To do: Show every line from the entries that follow which holds the word "computer".

Records drawn from a dataset:
╭──
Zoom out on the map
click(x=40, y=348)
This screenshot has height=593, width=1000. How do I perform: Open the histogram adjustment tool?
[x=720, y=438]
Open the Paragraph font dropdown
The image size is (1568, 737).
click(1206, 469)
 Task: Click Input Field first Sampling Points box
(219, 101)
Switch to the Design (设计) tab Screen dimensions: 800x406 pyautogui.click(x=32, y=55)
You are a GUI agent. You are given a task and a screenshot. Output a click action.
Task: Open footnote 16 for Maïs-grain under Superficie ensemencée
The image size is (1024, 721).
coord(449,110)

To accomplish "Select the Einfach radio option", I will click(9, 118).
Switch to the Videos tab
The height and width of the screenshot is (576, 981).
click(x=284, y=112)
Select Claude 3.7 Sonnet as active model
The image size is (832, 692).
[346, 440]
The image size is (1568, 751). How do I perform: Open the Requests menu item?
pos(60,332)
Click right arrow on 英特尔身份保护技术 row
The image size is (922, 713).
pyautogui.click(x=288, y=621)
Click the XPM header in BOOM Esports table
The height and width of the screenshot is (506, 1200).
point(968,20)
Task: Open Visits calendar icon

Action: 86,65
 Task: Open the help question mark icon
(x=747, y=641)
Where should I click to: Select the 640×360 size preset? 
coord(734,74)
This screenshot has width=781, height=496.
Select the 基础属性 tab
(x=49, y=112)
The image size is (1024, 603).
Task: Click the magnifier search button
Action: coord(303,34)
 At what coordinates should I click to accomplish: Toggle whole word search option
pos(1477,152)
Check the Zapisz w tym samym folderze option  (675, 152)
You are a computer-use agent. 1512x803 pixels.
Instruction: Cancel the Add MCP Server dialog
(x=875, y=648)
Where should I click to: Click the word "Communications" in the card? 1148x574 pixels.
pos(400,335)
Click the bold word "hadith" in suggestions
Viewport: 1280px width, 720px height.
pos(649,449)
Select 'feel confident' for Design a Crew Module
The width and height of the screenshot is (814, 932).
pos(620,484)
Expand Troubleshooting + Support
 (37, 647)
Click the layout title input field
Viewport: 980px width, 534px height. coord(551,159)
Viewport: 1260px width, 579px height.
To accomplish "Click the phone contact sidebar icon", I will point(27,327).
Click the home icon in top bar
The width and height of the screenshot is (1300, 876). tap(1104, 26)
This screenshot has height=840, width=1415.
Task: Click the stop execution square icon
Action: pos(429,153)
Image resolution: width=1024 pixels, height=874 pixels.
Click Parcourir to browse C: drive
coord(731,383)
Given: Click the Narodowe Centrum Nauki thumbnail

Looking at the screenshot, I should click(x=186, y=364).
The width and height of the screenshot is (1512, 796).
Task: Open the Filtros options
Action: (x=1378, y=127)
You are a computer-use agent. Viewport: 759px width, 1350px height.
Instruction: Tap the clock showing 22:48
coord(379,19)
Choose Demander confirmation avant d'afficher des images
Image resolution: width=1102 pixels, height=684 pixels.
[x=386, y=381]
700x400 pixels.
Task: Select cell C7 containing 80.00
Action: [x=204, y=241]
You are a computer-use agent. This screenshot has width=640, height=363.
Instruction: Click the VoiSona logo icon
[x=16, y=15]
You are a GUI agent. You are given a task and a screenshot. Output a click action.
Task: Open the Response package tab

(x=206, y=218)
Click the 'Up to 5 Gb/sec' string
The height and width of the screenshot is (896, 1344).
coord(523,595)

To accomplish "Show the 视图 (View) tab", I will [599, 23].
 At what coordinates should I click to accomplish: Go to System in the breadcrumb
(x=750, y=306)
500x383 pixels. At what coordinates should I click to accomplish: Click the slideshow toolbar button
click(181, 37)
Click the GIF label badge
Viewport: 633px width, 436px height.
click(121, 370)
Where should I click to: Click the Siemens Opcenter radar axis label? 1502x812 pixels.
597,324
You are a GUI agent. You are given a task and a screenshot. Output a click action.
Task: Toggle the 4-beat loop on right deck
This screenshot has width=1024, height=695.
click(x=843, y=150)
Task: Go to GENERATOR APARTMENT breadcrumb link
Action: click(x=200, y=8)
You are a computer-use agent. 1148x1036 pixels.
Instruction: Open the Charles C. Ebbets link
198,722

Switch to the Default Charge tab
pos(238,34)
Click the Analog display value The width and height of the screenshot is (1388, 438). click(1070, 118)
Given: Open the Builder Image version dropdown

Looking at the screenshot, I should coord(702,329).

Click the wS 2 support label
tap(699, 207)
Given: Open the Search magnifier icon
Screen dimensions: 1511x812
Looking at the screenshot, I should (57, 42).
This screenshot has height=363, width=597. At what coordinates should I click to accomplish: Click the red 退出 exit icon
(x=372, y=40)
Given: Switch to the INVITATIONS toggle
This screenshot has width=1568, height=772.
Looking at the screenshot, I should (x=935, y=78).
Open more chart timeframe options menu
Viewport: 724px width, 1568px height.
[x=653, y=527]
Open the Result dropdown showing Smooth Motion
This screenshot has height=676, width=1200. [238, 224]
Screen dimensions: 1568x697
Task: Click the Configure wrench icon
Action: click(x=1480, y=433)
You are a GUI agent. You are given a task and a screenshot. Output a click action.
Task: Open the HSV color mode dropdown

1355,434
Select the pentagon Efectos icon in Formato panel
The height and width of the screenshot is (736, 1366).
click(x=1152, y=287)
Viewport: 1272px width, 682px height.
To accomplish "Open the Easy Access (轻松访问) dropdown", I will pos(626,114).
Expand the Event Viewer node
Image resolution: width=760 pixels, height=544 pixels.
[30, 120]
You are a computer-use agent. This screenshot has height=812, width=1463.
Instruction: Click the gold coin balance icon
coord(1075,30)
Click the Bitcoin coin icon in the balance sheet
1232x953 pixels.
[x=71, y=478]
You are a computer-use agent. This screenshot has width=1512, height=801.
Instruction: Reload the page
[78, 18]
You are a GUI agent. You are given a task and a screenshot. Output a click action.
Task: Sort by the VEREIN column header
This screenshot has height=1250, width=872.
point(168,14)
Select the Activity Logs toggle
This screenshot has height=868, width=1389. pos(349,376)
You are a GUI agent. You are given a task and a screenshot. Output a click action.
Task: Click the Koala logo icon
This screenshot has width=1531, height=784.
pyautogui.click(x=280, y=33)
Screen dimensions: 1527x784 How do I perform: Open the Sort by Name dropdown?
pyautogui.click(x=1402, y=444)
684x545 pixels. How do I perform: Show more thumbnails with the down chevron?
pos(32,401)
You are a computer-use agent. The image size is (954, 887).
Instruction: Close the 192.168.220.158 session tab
╰──
Solution for this task:
You are a computer-use agent. 1512x803 pixels.
You are a computer-use agent. Viewport: 759px width, 1350px height.
You are a computer-use agent. This screenshot has width=640, height=363.
You are a computer-use agent. 1148x1036 pixels.
You are a computer-use agent. This screenshot has height=812, width=1463.
You are a computer-use agent. This screenshot has width=1512, height=801.
You are a computer-use agent. The image size is (954, 887).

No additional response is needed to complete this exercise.